Aplique a leitura:
• a. De acordo com o texto sobre a Gestão do Sangue do Paciente (PBM), qual resolução da Secretaria da Saúde de São Paulo instituiu a Comissão Interdisciplinar para implantar o programa?
• b. Retome o texto sobre a Gestão do Sangue do Paciente (PBM) e dê continuidade a ele a partir da última frase apresentada.

Texto fornecido:
● ● ● ● ● ● ●

Outra dificuldade relevante é que, apesar de sua custo-efetividade,
apenas a minoria dos hospitais no Brasil possui máquinas de
autotransfusão.
“Se
o PBM traz mais segurança para o paciente e otimiza os recursos
públicos em saúde, é um dever ético que o profissional da saúde busque a
capacitação necessária para a sua mudança de prática para as
estratégias do PBM, e venha a agir de forma ativa na implementação do
programa em seus cenários de prática profissional. O PBM exige ainda uma
atuação interdisciplinar e interprofissional, incluindo especialistas
que abordem o PBM aplicado às diversas áreas, como na hematologia,
anestesiologia, especialidades cirúrgicas, obstetrícia, pediatria,
trauma, terapia intensiva e enfermagem”, ressalta a professora. “Já o
paciente, sendo bem-informado, poderá assim ter condições de argumentar
em favor da sua segurança e autonomia com o profissional da saúde”.
Avanços e próximos passos
Membros do Grupo PBM-HU-UNIFESP,
coordenado por Isabel, e outros especialistas no tema participaram no
mês de novembro de uma reunião da Comissão de Implementação do PBM pela
Secretaria de Estado da Saúde de São Paulo. “Sensível ao tema do PBM, a
Secretaria de Saúde do Estado de SP, através do Decreto Estadual nº:
68.742/2024 da Coordenadoria Geral de Administração, publicou a
Resolução SS Nº 223, de 19 de setembro de 2024, que ‘institui no âmbito
da Secretaria da Saúde a Comissão Interdisciplinar com o objetivo de
desenvolver e implantar o programa de Gestão do Sangue do Paciente
(PBM), nos equipamentos de saúde públicos do Estado de São Paulo.’ Foi
uma reunião muito produtiva, para o estabelecimento de um cronograma de
trabalho para ações rápidas e eficazes. Cabe destacar e parabenizar esta
iniciativa ímpar do governo do Estado de São Paulo”, conta a docente.

● ● ● ● ● ● ●

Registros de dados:
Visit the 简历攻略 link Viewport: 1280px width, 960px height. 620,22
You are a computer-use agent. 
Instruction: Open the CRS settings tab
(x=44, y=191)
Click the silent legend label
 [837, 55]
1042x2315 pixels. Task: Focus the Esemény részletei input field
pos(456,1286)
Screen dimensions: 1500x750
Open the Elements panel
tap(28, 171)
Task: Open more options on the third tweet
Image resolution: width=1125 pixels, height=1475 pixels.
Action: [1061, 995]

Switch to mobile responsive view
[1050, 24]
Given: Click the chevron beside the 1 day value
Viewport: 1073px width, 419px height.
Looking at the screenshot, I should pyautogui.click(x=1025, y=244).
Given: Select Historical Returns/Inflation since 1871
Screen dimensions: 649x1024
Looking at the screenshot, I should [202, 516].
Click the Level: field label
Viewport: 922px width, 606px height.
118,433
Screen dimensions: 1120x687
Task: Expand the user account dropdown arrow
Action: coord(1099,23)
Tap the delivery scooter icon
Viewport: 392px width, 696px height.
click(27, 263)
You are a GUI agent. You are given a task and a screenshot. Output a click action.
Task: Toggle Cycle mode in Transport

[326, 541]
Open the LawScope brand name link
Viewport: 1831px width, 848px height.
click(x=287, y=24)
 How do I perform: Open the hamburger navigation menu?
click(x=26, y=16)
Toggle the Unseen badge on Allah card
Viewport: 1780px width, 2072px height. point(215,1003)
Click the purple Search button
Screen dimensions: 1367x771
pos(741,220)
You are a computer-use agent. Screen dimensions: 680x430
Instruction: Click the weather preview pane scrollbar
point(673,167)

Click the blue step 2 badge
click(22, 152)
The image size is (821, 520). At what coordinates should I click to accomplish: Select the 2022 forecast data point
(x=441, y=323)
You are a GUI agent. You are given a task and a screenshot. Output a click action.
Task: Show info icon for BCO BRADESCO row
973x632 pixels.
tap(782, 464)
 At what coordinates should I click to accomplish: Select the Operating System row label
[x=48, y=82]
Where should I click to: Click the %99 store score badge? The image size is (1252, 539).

● ● ● ● ● ● ●

Respostas fornecidas:
• a. A Resolução SS Nº 223, de 19 de setembro de 2024.

• b.
“Além disso, a Coordenação Geral de Sangue e Hemoderivados - CGSH da
SAES do Ministério da Saúde já está trabalhando junto com a Hemorrede,
nas ações necessárias para uma política nacional voltada ao
estabelecimento do PBM.”
A
inclusão do PBM nas Diretrizes Curriculares Nacionais (DCNs) dos cursos
de graduação em Medicina vem sendo analisada pelo Conselho Nacional de
Educação (CNE). O Grupo PBM-HU-UNIFESP
já possui um sistema de capacitação no assunto, que se iniciou com a
inclusão do PBM no curso de graduação em Medicina da Escola Paulista de
Medicina como disciplina eletiva, e um curso de capacitação em PBM,
obrigatório para todos os residentes médicos da Escola Paulista de
Medicina/Hospital Universitário da Unifesp, por meio da Comissão de
Residência Médica (COREME).
Como funciona a autotransfusão?
O processo é realizado por meio de
equipamentos automatizados, como o XTRA da LivaNova, que aspiram o
sangue do campo cirúrgico, recuperam e concentram as hemácias autólogas
(do próprio paciente), componente mais crítico do sangue. Depois disso,
essas hemácias são “lavadas” para eliminar completamente todas
as impurezas e então, a bolsa de sangue autóloga, fresca, totalmente
limpa e completamente segura, é reinfundida no paciente.